В прекрасном городе, еще недавно пребывавшем в безопасности и покое, теперь царили сплошной хаус и суматоха. Стоны умирающих, исступленные мольбы побежденных о пощаде смешивались с громкими боевыми кличами испанцев, топтавших своих врагов, и пронзительным свистом тласкаланцев, которые давали волю долго сдерживаемой злобе давнего соперничества. Беспорядок усиливался непрекращающимся треском мушкетов и грохотом падающих балок, поднимавших столб пламени, который затмевал ровный свет утра, создавая в целом жуткое смешение зрелищ и звуков, превратившее Священный город в настоящий паноптикум».
Это живописное описание, которое заслуживает сравнения с описанием разгрома при Каннах у Ливия, показывает Прескотта в его лучшем проявлении. В нем он избавился от всяких следов формализма и неторопливого спокойствия. Он воодушевлен. Короткие, нервные предложения, стремительность повествования, быстрый натиск событий взбадривают читателя и наполняют его истинным боевым духом. Совсем иной характер носит рассказ о вступлении испанской армии в Мехико в качестве гостей Монтесумы и о великолепном городе, который предстал перед их взорами: широкие улицы с твердым цементным покрытием, пересекающие их каналы, внутреннее озеро, затененное тысячами каноэ, огромные рынки, долгая перспектива белоснежных особняков, внутренние портики которых были украшены порфиром и яшмой, а фонтаны с кристально чистой водой били ключом и сверкали в лучах солнца. Памятна также сцена унижения Монтесумы, когда он, прибыв как друг в расположение испанцев, оказывается закованным в цепи, как раб; и другая сцена, не менее тягостная, где павший монарх появляется на стенах и умоляет свой народ прекратить насилие, в ответ на что слышит лишь насмешки, оскорбления и град камней.

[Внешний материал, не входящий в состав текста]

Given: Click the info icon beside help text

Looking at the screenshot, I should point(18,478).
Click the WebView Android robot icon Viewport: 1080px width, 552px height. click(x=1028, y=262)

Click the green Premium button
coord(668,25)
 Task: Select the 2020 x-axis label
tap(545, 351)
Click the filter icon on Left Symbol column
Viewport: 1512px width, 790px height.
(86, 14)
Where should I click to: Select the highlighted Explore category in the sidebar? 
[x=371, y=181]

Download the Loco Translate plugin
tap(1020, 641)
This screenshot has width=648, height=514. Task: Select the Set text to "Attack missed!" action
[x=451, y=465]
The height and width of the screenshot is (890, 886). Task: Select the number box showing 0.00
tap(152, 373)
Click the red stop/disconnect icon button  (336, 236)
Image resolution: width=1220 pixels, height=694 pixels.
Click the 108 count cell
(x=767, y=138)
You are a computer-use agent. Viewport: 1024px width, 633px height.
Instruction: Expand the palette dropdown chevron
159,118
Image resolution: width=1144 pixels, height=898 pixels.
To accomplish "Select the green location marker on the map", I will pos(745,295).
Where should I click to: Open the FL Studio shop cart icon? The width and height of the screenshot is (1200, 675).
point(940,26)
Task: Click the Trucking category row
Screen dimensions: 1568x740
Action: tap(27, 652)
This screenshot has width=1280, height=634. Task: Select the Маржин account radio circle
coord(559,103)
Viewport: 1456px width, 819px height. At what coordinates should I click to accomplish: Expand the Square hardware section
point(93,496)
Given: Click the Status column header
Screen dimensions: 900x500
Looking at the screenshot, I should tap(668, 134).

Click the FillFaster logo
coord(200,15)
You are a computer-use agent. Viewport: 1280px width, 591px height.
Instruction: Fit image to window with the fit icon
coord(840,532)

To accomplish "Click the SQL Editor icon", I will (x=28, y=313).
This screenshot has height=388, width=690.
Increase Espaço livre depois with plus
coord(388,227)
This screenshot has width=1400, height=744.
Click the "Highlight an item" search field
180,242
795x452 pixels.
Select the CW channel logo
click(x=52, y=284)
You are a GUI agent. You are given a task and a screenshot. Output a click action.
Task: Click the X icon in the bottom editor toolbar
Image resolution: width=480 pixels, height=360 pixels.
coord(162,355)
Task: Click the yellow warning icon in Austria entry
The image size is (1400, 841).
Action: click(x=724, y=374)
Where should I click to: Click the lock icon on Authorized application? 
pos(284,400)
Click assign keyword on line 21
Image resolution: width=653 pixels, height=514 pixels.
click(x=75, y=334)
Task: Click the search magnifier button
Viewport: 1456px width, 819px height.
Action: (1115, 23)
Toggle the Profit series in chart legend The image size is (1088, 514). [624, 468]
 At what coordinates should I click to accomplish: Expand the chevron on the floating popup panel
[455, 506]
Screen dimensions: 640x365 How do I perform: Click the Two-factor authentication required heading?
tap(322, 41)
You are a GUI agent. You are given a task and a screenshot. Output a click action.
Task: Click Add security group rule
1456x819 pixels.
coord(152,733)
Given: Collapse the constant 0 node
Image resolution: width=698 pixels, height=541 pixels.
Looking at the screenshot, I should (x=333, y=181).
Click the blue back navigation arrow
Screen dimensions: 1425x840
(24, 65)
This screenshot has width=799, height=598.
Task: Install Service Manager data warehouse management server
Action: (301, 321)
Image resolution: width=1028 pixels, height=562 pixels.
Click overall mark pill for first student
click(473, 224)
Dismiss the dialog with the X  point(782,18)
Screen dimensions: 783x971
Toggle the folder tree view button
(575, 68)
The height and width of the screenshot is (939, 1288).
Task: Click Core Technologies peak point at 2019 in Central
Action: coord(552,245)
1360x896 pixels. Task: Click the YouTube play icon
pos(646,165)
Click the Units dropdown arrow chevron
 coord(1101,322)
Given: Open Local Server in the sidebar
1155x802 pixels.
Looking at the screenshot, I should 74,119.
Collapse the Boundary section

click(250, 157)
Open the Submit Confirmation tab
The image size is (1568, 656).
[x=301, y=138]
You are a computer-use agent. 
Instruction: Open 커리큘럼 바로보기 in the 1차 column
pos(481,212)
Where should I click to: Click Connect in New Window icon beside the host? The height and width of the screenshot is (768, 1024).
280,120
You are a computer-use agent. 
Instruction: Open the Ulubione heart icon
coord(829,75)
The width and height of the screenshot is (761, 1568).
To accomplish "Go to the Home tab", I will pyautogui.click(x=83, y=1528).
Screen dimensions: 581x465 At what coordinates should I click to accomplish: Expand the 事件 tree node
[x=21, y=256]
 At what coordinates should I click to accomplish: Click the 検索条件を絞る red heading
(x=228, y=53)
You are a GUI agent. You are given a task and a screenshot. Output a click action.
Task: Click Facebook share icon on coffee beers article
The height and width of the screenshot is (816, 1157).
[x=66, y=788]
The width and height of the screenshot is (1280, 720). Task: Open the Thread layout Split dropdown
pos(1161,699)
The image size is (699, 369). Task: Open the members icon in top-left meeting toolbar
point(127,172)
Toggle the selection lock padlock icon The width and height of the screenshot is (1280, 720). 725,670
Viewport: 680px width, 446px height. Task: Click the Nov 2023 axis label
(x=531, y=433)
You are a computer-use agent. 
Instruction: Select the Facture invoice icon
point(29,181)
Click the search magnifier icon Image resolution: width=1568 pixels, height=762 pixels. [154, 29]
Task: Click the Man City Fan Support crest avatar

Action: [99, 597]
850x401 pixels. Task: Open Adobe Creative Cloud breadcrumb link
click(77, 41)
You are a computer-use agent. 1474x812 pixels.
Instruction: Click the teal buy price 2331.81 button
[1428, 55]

Но самым впечатляющим и незабываемым остается рассказ о «ночи печали» (noche triste) — о том, как испанская армия и их индейские союзники молча и глухой ночью ускользали из города, в который совсем недавно они вошли с таким парадным видом.
«Ночь была облачной, а моросивший без перерыва дождь усиливал темноту. Большая площадь перед дворцом опустела — впрочем, такой она была со времени падения Монтесумы. Уверенно и как можно тише испанцы двигались по большой улице Тлакопан, которая еще недавно оглашалась шумом битвы. Вокруг царила полная тишина, и лишь изредка попадавшиеся одинокие трупы или темные груды тел напоминали о прошлом, недвусмысленно указывая, где борьба была наиболее яростной. Проходя мимо переулков и проходов, выходивших на главную улицу, или вглядываясь в каналы, чья гладкая поверхность мерцала подобием черного блеска сквозь ночную темноту, они легко воображали, что различают теневые силуэты врагов, затаившихся в засаде и готовых броситься на них. Но это была лишь иллюзия, и город спал, не потревоженный даже долгим эхом конского топота и хриплым грохотом артиллерии и обозов. Наконец посветлевшее пространство за темной линией зданий показало авангарду армии, что они выходят на открытую дамбу. Они вполне могли поздравить себя с тем, что таким образом избежали опасностей штурма в самом городе и что короткое время доставит их в сравнительную безопасность на противоположный берег. Но мексиканцы спали не все.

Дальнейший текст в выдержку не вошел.